- **Exercise requirements**
Continue the article on the Supreme Court's ruling on Uber drivers from the point where it ends, beginning after its final sentence.

- **Supplied passage**
※
The Supreme Court has today ruled that Uber must class its drivers as workers, not as self-employed.
The case – brought by James Farrar and Yaseen Aslam, both former Uber drivers – is a victory for workers’ rights. Although not a surprise ruling, since Uber had already lost three former rounds in the courts, it is a significant one. It means that all drivers working for the firm are now entitled to employment rights such as the minimum wage and holiday pay.
In considering his ruling Lord Leggatt looked at how much control Uber has over drivers’ earnings, control of contract terms, and their ability to penalise drivers. This helped him to reach the conclusion that Uber drivers are indeed workers and not self-employed. Lord Leggatt states that the firm must consider drivers an employee from the moment they log on to the app to when they log off, not just when they are driving.
Since the ruling is likely to be expensive for Uber, and sets a precedent that will make competing companies nervous, this may be a warning shot to the exploitative practices of the gig economy that keeps labour so cheap and corporate profits so high.
※
(Collected data entries)
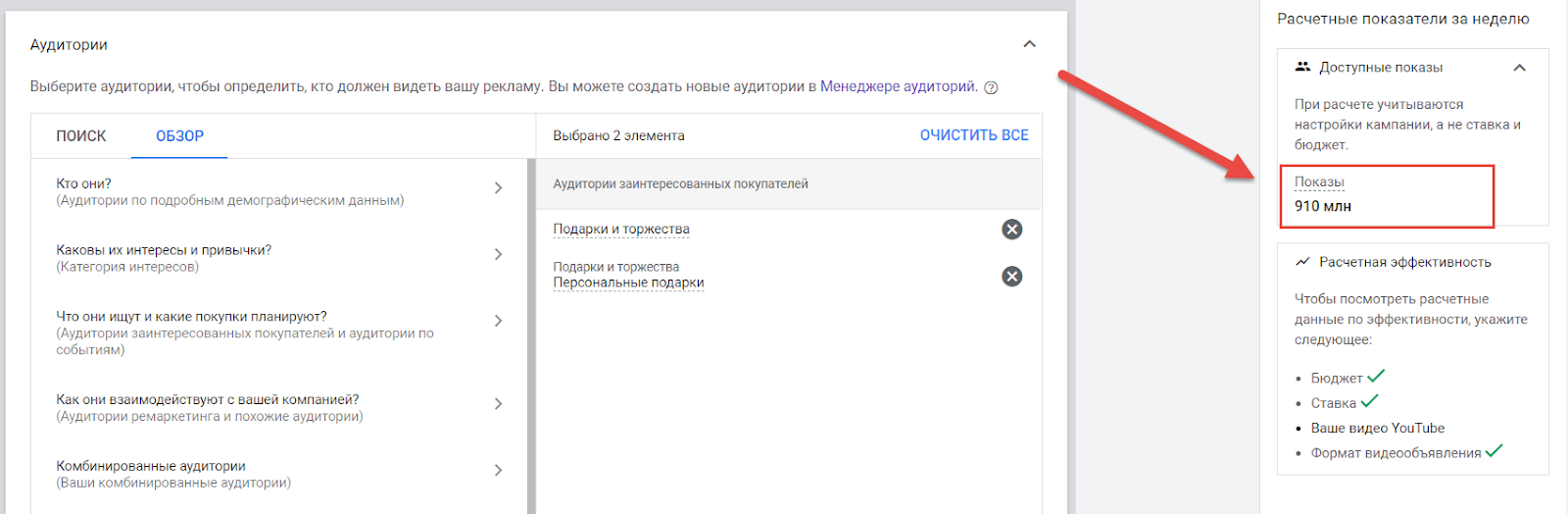Expand the Комбинированные аудитории category
The image size is (1568, 514).
[498, 470]
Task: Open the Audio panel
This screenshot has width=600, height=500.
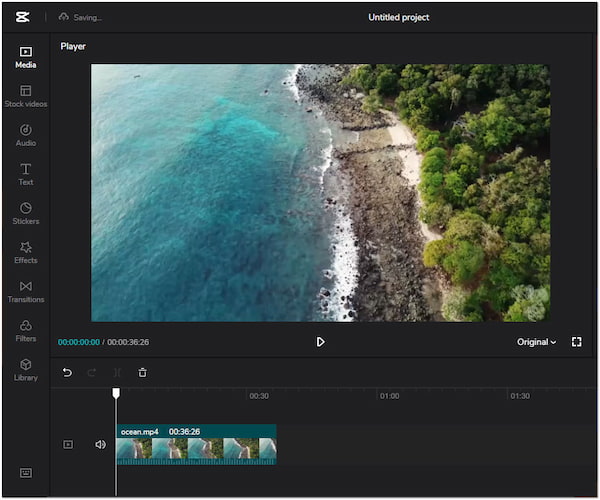Action: point(25,135)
※
- **Answer to this task**
Alongside the costs of employment the firm may also be considered eligible to pay VAT as a transport provider rather than simply a booking agent. The gig economy is expected to be worth £140 billion by 2025, and HMRC will be looking at ways to update tax to incorporate such businesses, especially as it is feeling the pressure of the ongoing coronavirus restrictions.
This ruling is also not auspicious for Uber at a time when they are also starting their fight against the incoming suit from black cab drivers. London taxi drivers, represented by Mischon de Raya, are suing Uber for unlawful practices surrounding hailing cabs on the street, between 2012 and 2018.